Geradezu grotesk erscheint dem Landesmieterbund die Bereitstellung von 1 Tausend Sozialwohnungen jährlich durch Verzicht auf diese: Wenn denn die Erkenntnis richtig ist, dass jährlich 4 Tausend Sozialwohnungen benötigt werden, um den unstreitigen Abschmelzprozess zu kompensieren, dann ist schwer nachvollziehbar, wie die Parität gewahrt werden soll, wenn auf der einen Seite auf die Begründung von neuen Sozialbindungen verzichtet werden soll, auf der anderen Seite der Abschmelzprozess aber unaufhaltsam weitergeht.

In diesem Zusammenhang erinnert der Landesmieterbund an seine langjährige Forderung, den Sozialwohnungsbestand von derzeit ca. 80 Tausend Wohnungen auf rund 120 Tausend Wohnungen langfristig wieder aufzustocken. Die Zielvorgabe des neuen Wohnraumförderungsgesetzes, welches in Schleswig-Holstein am 01.01.2002 in Kraft getreten ist, richtet sich an denjenigen Schichten der Bevölkerung aus, die sich am Markt nicht selbst angemessen mit Wohnraum versorgen können. Diese Gruppe steht fest. Hier die Zahlen:

Bezieher von Sozialhilfe Stand 2000

119.377

Bezieher von Wohngeld Stand 2000

50.495

Bezieher von Arbeitslosengeld/-hilfe Stand 1998

103.886

Diese Gruppe wird sich zahlenmäßig nicht wesentlich verändern, wie die Gutachter ebenfalls festgestellt haben.
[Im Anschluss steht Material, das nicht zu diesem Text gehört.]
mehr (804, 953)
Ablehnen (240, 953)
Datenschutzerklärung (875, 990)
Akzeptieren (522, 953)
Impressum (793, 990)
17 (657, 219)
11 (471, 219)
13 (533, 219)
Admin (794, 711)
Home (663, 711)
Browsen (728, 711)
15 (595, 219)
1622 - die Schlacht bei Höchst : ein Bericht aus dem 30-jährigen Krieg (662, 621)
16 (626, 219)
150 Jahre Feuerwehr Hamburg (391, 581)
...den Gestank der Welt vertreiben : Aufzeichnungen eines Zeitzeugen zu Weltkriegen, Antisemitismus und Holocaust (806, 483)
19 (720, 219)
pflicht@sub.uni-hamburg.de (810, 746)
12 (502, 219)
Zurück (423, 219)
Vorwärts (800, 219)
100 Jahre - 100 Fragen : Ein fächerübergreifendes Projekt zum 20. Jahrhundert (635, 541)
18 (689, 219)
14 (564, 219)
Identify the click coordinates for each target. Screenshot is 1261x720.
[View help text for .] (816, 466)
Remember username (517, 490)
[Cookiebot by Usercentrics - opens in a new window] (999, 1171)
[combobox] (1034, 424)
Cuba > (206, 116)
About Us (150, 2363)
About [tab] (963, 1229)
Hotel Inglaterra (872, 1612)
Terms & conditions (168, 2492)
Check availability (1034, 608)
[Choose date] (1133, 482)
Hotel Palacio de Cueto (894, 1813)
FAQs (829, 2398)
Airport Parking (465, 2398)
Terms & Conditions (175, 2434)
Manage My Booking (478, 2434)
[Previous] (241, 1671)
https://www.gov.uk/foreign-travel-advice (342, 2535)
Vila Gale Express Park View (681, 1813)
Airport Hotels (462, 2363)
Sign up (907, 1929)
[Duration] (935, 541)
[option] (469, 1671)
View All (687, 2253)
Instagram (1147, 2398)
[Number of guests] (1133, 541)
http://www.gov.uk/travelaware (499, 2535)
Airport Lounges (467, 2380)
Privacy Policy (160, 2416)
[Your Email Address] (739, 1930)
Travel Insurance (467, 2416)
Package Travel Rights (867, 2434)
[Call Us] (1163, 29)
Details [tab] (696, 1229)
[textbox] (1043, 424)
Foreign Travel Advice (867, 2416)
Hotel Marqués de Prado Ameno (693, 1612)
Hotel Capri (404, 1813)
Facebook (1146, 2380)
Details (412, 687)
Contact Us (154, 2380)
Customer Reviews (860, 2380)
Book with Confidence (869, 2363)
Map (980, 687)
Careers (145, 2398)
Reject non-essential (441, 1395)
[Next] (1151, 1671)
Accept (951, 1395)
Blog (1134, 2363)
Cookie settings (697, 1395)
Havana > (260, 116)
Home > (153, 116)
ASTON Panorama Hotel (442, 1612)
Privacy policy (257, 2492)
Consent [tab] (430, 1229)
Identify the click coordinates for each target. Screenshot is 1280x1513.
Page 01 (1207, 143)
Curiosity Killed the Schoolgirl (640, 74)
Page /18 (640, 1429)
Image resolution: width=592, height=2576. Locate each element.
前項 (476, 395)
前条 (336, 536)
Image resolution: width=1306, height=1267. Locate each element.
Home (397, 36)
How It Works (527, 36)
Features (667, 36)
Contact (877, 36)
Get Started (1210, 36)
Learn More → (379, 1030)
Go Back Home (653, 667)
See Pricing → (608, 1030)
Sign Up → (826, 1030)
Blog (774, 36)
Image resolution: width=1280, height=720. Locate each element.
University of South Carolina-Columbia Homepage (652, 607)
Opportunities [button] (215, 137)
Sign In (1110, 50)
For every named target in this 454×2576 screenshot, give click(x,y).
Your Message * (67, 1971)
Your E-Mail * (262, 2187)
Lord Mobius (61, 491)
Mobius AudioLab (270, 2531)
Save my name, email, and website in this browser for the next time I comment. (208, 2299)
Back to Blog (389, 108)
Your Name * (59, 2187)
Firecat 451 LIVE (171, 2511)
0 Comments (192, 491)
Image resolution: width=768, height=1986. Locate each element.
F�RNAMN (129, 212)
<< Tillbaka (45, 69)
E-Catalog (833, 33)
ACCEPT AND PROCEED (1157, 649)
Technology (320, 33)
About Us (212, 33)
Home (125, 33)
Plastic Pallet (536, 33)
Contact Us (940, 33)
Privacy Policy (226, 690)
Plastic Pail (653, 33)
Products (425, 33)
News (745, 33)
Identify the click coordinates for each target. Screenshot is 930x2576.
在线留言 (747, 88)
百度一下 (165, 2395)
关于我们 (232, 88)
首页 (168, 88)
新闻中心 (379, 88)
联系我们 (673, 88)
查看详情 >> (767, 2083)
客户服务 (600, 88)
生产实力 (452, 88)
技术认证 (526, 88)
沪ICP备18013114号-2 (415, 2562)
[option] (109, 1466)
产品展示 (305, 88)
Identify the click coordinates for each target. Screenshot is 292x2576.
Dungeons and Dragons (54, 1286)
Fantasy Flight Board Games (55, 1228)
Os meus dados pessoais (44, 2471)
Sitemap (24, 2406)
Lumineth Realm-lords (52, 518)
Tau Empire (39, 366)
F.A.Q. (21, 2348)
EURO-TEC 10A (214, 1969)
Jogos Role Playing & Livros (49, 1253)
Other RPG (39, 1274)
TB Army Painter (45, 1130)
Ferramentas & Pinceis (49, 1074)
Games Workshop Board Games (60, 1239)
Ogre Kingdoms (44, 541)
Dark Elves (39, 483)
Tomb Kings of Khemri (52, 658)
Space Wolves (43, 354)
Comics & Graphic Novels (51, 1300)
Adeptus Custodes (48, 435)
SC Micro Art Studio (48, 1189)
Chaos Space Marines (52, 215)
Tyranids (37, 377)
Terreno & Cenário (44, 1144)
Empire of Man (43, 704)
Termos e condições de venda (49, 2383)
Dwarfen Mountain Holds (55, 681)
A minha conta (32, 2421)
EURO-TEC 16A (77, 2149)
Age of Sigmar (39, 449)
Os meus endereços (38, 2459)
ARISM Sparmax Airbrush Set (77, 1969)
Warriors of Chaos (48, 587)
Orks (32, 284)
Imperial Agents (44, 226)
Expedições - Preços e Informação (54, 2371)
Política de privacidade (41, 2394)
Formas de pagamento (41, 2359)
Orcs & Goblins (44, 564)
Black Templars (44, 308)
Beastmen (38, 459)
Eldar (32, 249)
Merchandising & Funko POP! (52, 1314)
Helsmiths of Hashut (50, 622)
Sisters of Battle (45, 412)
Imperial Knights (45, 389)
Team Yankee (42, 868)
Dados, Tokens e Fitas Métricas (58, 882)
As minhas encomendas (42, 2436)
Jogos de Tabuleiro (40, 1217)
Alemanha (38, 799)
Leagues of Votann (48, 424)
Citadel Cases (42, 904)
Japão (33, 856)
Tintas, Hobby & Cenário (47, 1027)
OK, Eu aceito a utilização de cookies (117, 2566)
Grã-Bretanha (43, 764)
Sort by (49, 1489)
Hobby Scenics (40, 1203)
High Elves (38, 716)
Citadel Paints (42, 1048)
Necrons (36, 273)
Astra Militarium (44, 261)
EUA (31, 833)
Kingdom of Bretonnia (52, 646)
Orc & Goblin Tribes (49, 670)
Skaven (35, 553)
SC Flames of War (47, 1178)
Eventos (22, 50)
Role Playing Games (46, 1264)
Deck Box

Von daher sind 120 Tausend Sozialwohnungen für das Land eine Größenordnung, die angemessen und erforderlich ist. Die Begründung von 5 Tausend Sozialbindungen jährlich – nämlich 1 Tausend mehr als die Gutachter festgestellt haben – ist dann aber mindestens erforderlich, um mit einer vernünftigen Perspektive den Sozialwohnungsbestand wieder aufzustocken. Die Perspektive des Innenministeriums hingegen beschränkt sich im Ergebnis auf 2 Tausend Bindungen jährlich. Den Rest darf man getrost als Schüttelscheck bezeichen.